Stored data entries
=-=-=

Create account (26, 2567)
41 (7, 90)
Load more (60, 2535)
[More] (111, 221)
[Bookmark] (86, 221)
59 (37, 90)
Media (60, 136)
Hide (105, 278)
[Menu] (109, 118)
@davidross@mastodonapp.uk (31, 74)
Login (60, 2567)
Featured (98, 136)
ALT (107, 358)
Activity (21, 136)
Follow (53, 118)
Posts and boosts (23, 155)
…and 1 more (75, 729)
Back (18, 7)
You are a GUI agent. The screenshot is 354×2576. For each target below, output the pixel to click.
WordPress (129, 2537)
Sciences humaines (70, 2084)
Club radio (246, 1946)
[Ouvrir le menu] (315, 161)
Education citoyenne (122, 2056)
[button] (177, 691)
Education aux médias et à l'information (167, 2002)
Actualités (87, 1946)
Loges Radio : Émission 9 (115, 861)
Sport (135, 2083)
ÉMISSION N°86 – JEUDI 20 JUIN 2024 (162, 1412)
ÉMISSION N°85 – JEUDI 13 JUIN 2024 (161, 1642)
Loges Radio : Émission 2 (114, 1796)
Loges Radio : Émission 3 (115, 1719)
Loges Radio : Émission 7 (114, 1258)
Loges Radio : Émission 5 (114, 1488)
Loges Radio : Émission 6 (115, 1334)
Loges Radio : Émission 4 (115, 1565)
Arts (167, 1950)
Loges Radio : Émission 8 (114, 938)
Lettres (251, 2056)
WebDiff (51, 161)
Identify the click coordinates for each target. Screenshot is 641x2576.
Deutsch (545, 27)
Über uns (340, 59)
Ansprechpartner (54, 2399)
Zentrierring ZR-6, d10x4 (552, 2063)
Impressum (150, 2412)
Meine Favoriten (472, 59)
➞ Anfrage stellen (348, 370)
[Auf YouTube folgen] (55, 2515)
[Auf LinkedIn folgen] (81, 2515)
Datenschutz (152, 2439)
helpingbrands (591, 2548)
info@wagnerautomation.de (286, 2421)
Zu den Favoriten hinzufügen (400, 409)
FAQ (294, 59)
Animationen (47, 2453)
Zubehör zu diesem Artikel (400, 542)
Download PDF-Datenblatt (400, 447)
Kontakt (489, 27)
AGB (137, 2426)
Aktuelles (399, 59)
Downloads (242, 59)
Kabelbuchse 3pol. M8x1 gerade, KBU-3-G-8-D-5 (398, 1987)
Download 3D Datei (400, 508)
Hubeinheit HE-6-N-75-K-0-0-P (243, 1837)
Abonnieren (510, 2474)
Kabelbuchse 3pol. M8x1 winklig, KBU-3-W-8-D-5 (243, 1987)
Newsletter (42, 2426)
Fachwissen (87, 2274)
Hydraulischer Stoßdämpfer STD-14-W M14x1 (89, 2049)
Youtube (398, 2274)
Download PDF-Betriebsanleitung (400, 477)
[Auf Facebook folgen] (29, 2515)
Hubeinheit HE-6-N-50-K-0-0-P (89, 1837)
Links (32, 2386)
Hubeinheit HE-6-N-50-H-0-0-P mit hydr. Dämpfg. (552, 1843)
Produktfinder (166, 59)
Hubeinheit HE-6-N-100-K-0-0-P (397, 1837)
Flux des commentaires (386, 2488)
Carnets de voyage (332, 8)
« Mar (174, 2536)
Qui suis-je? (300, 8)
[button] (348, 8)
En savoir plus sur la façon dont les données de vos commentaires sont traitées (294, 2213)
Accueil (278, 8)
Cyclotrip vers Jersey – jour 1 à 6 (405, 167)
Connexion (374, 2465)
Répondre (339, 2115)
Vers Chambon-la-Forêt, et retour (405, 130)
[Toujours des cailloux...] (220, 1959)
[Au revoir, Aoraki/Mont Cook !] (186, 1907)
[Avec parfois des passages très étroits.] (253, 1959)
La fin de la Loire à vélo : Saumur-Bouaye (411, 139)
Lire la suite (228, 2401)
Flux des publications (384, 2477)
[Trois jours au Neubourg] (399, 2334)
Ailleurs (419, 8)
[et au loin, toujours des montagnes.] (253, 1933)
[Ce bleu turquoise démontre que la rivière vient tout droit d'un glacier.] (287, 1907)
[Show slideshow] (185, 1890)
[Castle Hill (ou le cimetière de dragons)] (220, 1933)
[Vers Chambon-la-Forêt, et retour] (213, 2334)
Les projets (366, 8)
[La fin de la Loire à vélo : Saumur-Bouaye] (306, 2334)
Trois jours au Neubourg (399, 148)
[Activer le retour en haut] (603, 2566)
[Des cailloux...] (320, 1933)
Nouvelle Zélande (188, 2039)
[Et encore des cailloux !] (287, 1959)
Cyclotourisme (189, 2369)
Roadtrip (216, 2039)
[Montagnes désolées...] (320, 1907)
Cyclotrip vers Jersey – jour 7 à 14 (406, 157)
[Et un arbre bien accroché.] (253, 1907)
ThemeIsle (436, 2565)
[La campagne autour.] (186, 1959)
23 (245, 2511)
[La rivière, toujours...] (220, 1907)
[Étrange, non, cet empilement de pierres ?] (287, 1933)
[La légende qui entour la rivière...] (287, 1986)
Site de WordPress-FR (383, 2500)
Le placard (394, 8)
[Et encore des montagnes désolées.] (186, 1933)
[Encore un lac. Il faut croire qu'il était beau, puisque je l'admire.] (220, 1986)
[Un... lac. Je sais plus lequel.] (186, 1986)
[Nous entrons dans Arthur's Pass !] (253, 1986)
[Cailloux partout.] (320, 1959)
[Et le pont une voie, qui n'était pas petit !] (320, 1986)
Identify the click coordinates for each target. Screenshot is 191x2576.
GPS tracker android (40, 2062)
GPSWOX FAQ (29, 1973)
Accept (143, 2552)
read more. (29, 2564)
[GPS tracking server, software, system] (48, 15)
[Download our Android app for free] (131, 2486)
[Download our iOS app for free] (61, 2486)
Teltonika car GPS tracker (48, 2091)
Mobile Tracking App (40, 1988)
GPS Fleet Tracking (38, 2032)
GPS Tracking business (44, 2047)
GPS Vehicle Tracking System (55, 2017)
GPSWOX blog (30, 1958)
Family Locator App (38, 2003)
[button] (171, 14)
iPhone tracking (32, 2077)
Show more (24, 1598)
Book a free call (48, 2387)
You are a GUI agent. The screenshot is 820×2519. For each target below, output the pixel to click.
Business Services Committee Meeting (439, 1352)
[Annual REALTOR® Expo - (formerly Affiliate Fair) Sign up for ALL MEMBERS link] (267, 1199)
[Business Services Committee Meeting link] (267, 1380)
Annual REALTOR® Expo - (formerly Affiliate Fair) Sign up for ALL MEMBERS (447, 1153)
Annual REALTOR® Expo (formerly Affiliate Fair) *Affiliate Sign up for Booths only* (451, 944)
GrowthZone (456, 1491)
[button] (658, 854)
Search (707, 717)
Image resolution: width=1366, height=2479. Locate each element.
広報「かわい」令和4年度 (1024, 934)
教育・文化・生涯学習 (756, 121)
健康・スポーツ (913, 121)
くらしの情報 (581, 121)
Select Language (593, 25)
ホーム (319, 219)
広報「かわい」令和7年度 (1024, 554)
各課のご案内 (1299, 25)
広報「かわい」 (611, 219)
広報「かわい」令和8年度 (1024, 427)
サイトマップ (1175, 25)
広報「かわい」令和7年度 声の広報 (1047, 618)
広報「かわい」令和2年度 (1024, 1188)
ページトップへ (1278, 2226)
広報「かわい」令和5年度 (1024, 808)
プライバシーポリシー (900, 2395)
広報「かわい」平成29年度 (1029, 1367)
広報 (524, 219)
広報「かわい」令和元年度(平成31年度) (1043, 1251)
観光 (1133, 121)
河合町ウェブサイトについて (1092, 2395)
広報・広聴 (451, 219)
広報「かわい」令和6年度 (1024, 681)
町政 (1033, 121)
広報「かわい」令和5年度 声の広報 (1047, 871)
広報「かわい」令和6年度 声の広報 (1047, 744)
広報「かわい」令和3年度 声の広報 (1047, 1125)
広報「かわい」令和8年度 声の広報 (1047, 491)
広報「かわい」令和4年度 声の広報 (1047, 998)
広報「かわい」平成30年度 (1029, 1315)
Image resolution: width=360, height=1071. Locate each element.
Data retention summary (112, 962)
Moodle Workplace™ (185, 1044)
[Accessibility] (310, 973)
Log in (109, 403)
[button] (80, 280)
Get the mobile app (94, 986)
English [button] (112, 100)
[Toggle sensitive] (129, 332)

=-=-=

What the task requires
Nothing but the lines from the start of the data through the line holding "Loges Radio : Émission 7 (114, 1258)" should be restated, and each one exactly.

Reply to the task
Create account (26, 2567)
41 (7, 90)
Load more (60, 2535)
[More] (111, 221)
[Bookmark] (86, 221)
59 (37, 90)
Media (60, 136)
Hide (105, 278)
[Menu] (109, 118)
@davidross@mastodonapp.uk (31, 74)
Login (60, 2567)
Featured (98, 136)
ALT (107, 358)
Activity (21, 136)
Follow (53, 118)
Posts and boosts (23, 155)
…and 1 more (75, 729)
Back (18, 7)
You are a GUI agent. The screenshot is 354×2576. For each target below, output the pixel to click.
WordPress (129, 2537)
Sciences humaines (70, 2084)
Club radio (246, 1946)
[Ouvrir le menu] (315, 161)
Education citoyenne (122, 2056)
[button] (177, 691)
Education aux médias et à l'information (167, 2002)
Actualités (87, 1946)
Loges Radio : Émission 9 (115, 861)
Sport (135, 2083)
ÉMISSION N°86 – JEUDI 20 JUIN 2024 (162, 1412)
ÉMISSION N°85 – JEUDI 13 JUIN 2024 (161, 1642)
Loges Radio : Émission 2 (114, 1796)
Loges Radio : Émission 3 (115, 1719)
Loges Radio : Émission 7 (114, 1258)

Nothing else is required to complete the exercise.